Nothing should appear in the answer except the lines below from the line containing "Select the cross-hatched symbol in row 108" through the line containing "The width and height of the screenshot is (264, 181).", copied exactly, with pictures left out.

(Data excerpts)

▬▬▬▬▬▬▬▬▬▬

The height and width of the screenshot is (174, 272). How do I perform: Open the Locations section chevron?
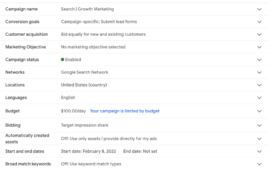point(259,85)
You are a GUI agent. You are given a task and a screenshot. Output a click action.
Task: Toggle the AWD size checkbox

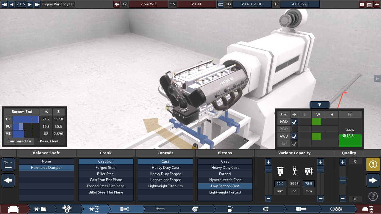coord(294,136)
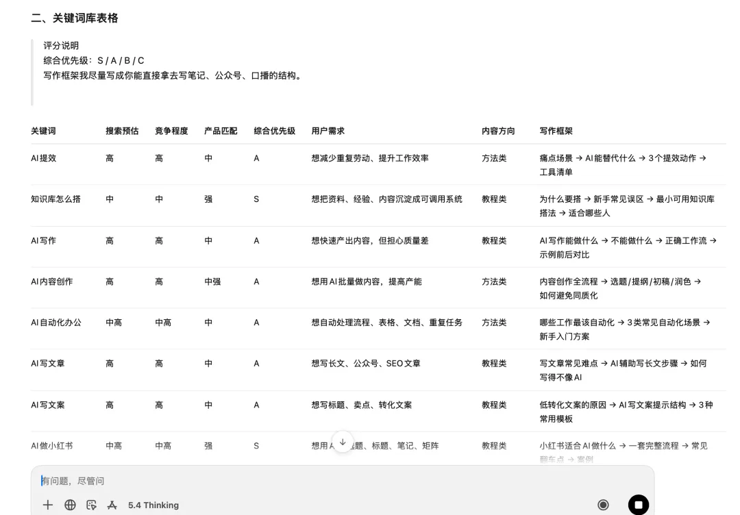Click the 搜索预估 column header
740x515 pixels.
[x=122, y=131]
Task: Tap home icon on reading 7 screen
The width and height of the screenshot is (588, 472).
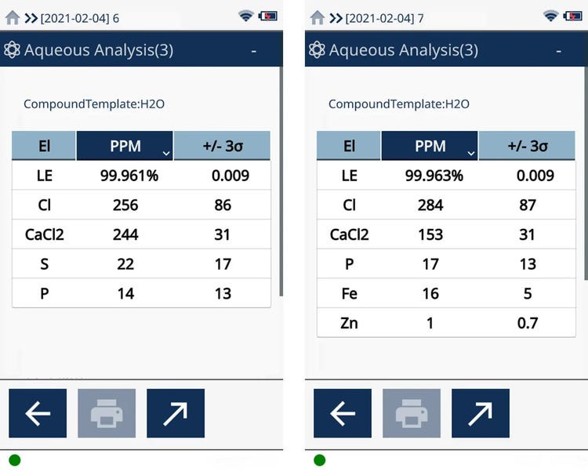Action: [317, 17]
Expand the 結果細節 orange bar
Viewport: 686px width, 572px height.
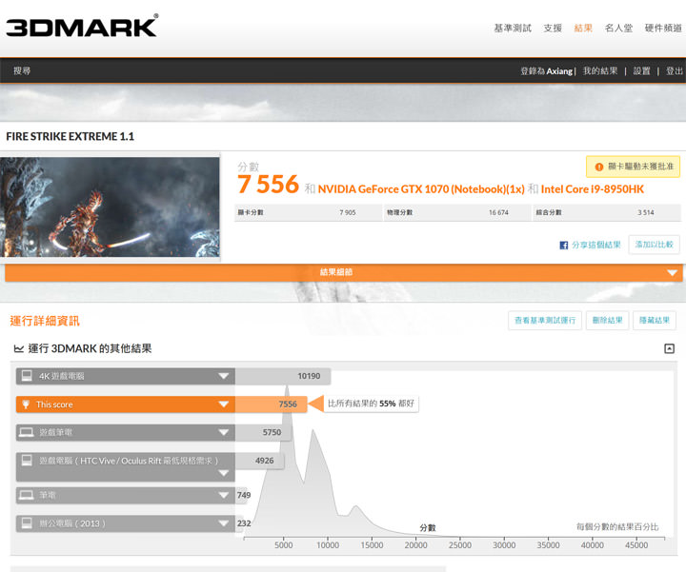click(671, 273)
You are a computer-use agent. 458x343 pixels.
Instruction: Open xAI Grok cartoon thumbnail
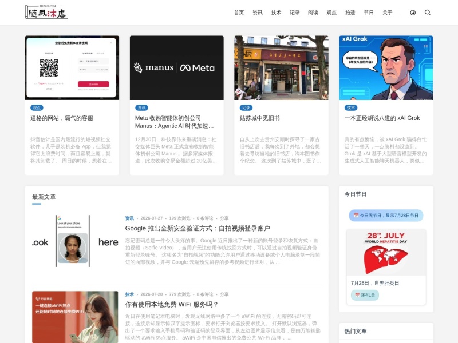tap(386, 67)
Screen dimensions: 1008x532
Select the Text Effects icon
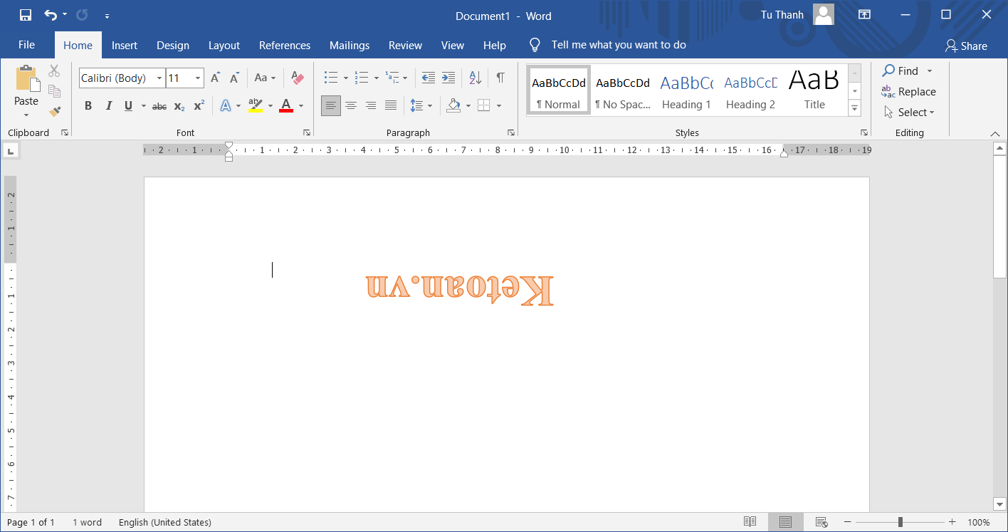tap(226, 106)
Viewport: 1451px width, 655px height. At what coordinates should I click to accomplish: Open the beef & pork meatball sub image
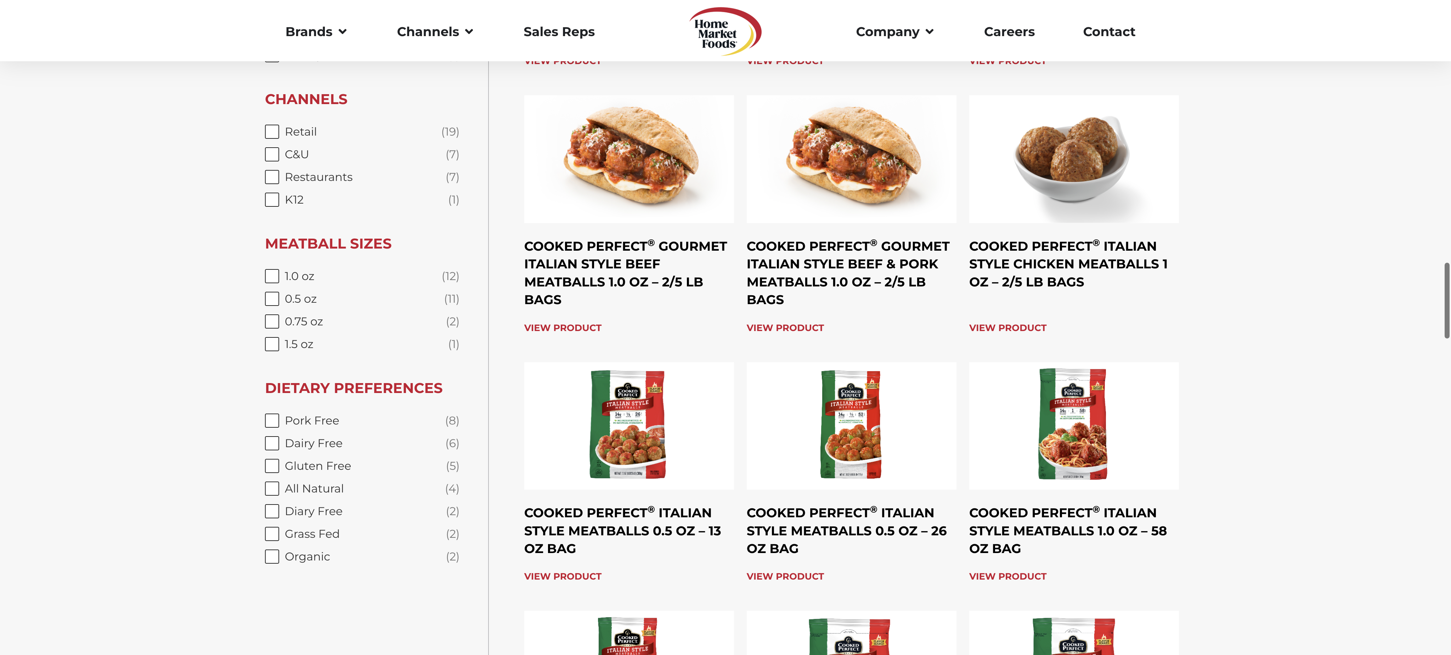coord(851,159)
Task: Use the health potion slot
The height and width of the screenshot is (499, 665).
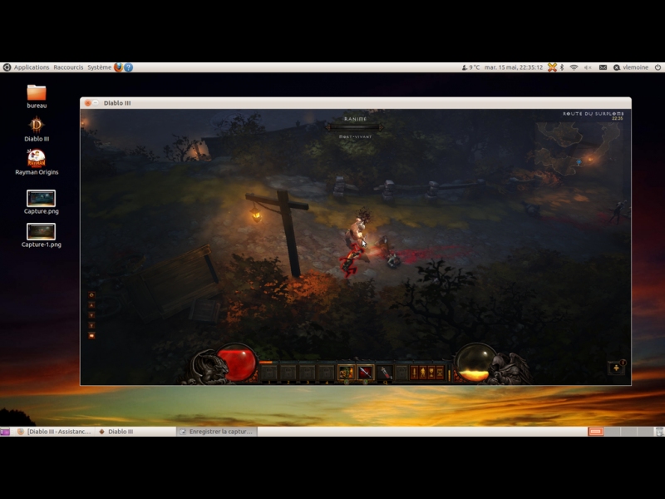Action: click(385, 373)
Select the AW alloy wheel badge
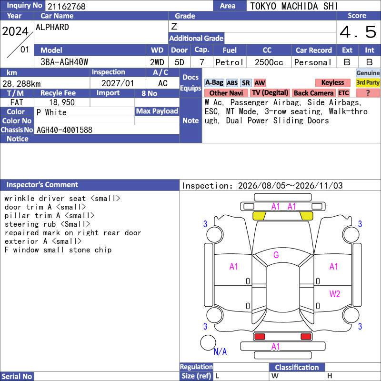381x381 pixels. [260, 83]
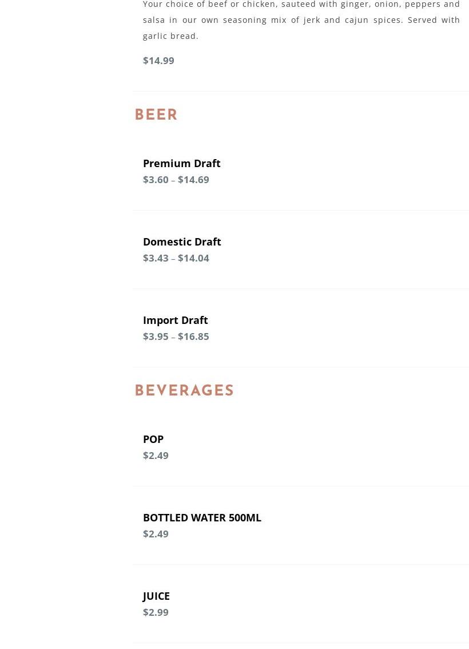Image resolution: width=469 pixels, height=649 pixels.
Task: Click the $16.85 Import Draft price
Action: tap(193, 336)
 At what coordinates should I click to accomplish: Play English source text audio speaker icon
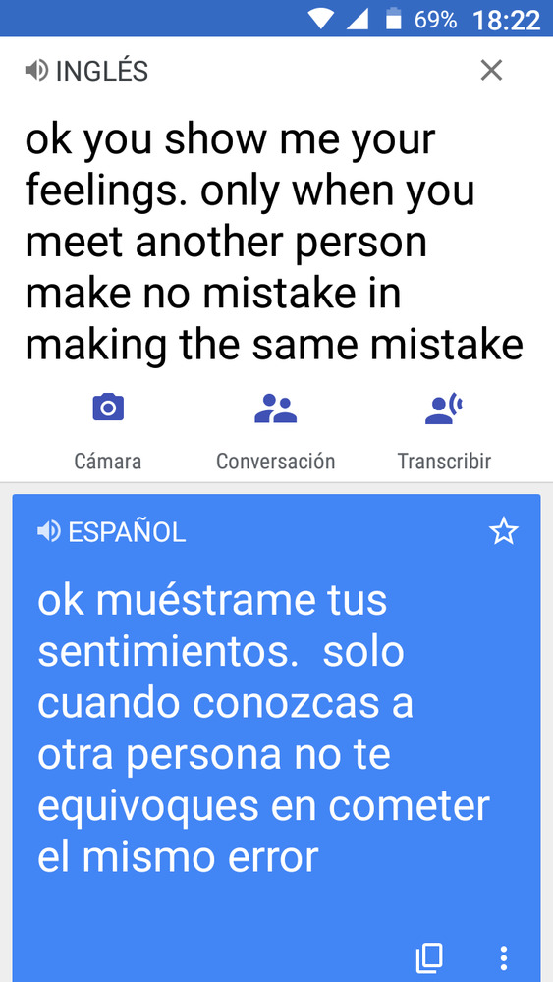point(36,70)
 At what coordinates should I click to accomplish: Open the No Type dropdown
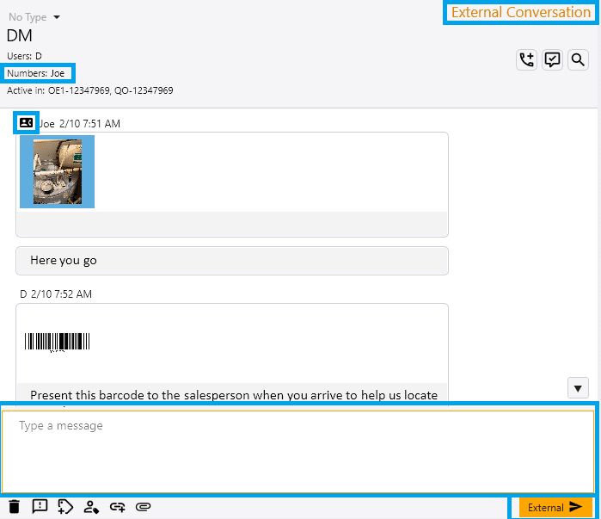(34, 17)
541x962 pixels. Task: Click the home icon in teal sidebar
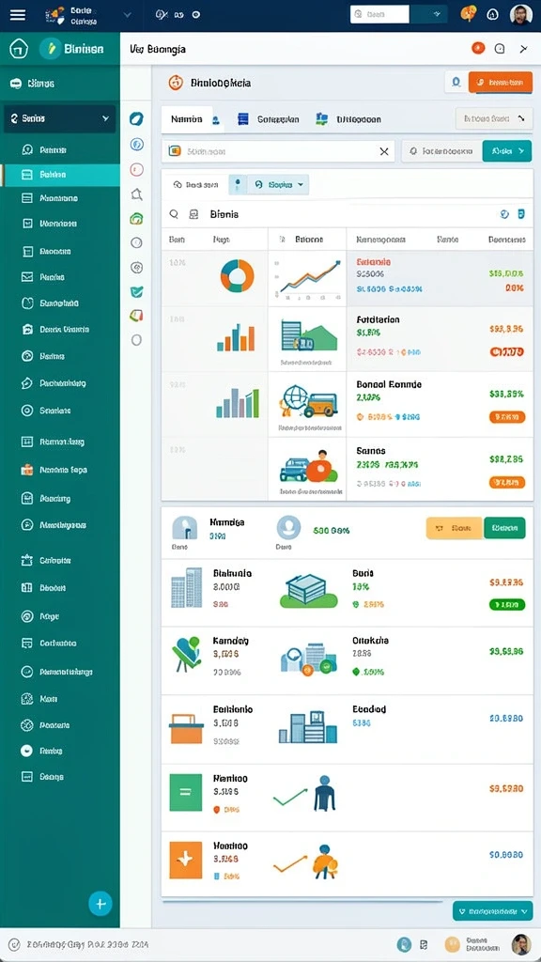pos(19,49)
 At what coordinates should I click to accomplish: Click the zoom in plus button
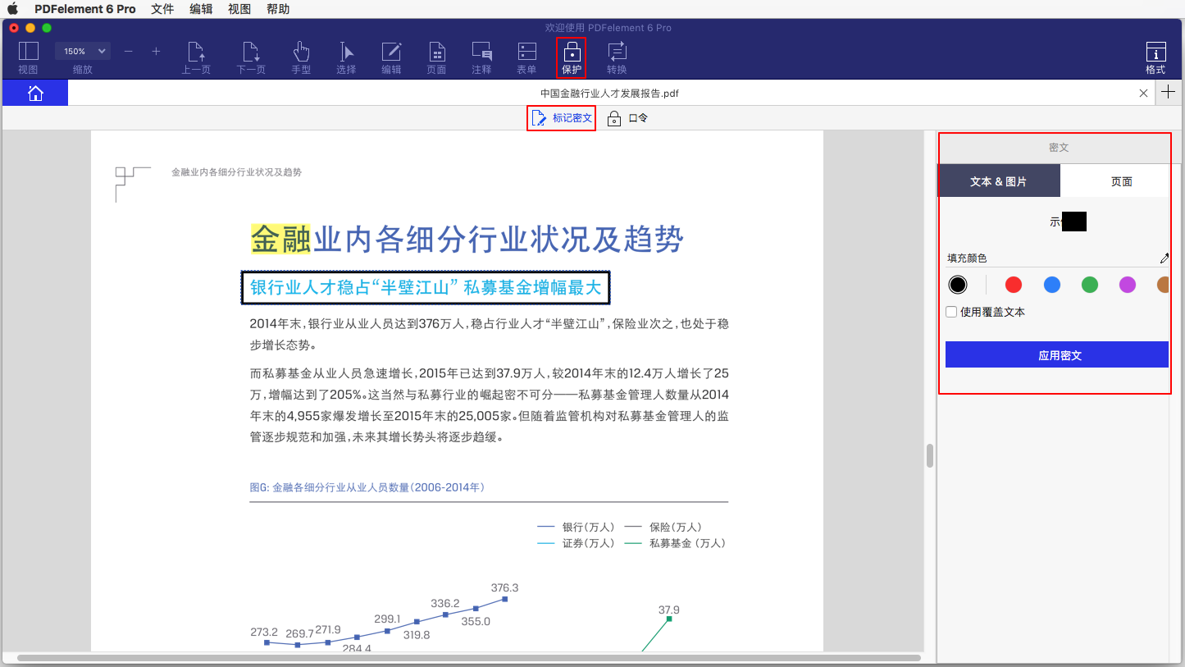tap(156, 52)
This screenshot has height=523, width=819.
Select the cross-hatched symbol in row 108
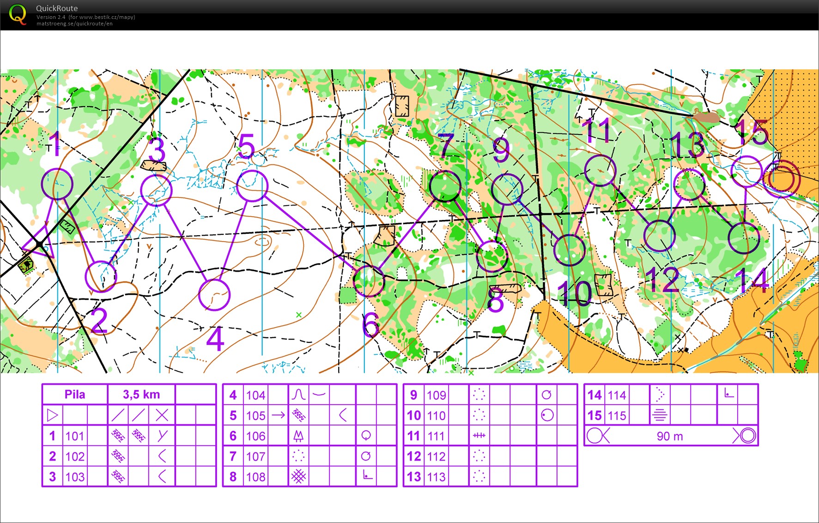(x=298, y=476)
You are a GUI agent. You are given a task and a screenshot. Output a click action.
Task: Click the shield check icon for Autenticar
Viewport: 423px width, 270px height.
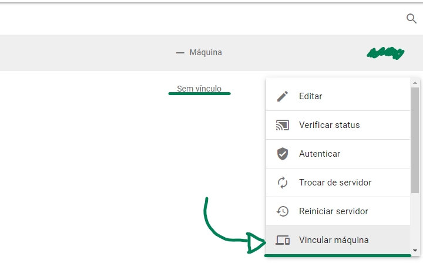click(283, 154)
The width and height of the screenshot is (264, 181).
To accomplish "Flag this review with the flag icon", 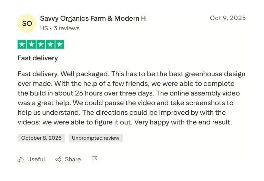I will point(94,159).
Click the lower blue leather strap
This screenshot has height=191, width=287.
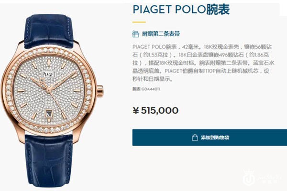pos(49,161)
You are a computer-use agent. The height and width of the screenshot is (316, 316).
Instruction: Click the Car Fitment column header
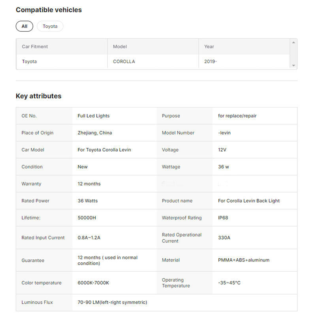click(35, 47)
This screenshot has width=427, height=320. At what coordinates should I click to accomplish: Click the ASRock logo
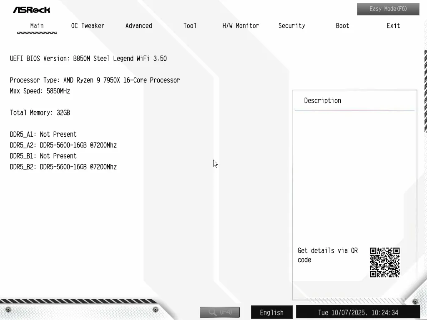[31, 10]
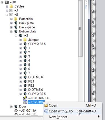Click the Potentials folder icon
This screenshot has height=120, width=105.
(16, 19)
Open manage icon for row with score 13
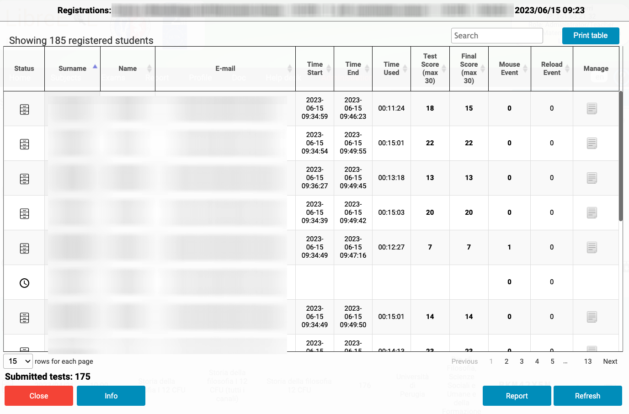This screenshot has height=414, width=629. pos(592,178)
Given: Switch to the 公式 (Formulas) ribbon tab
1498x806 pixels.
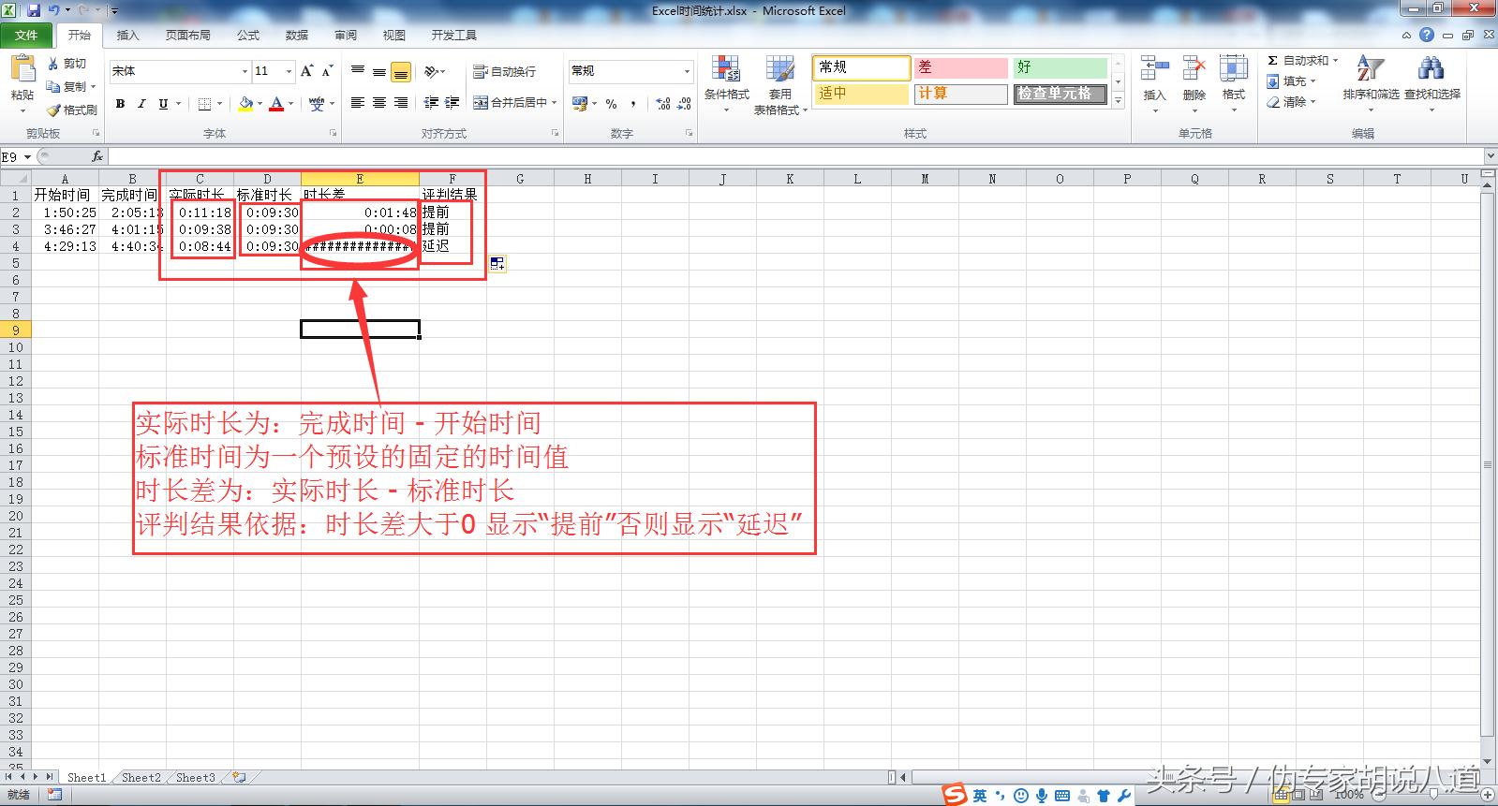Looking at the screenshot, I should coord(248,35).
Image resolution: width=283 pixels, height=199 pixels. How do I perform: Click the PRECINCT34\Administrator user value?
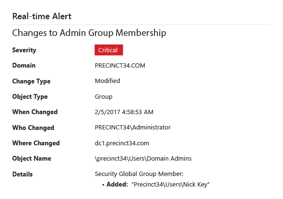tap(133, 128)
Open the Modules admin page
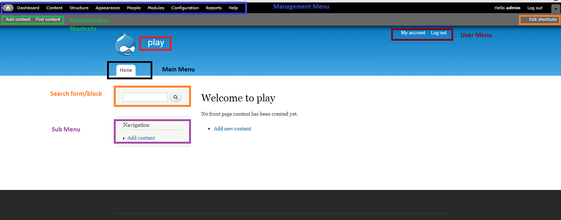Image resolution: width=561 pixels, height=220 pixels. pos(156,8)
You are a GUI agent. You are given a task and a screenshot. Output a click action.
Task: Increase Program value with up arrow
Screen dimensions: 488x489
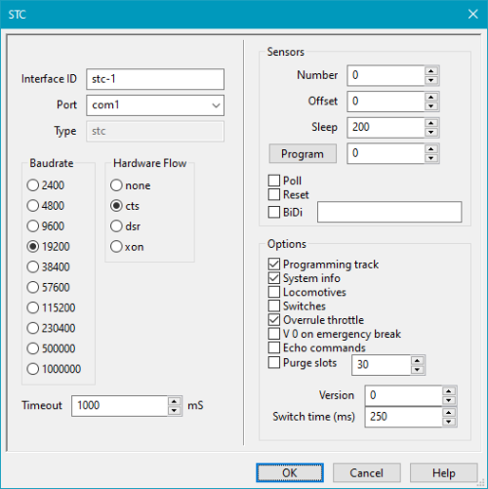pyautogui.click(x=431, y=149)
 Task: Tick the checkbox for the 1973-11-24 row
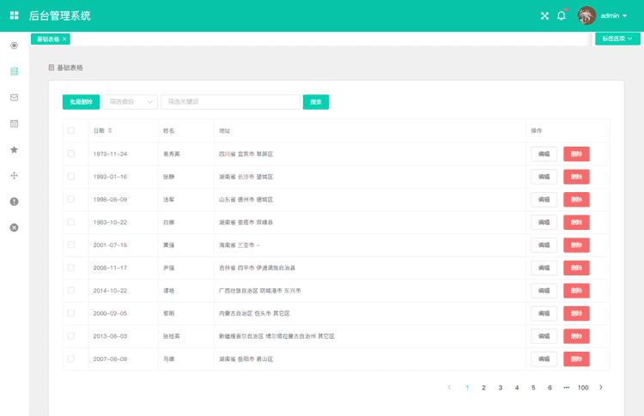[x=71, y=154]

▬▬▬▬▬▬▬▬▬▬

[EXERCISE RESULT]
Select the cross-hatched symbol in row 108
(x=298, y=476)
You are a GUI agent. You are given a task and a screenshot. Output a click action.
Task: Click the shield check icon for Autenticar
Viewport: 423px width, 270px height.
click(283, 154)
The width and height of the screenshot is (264, 181).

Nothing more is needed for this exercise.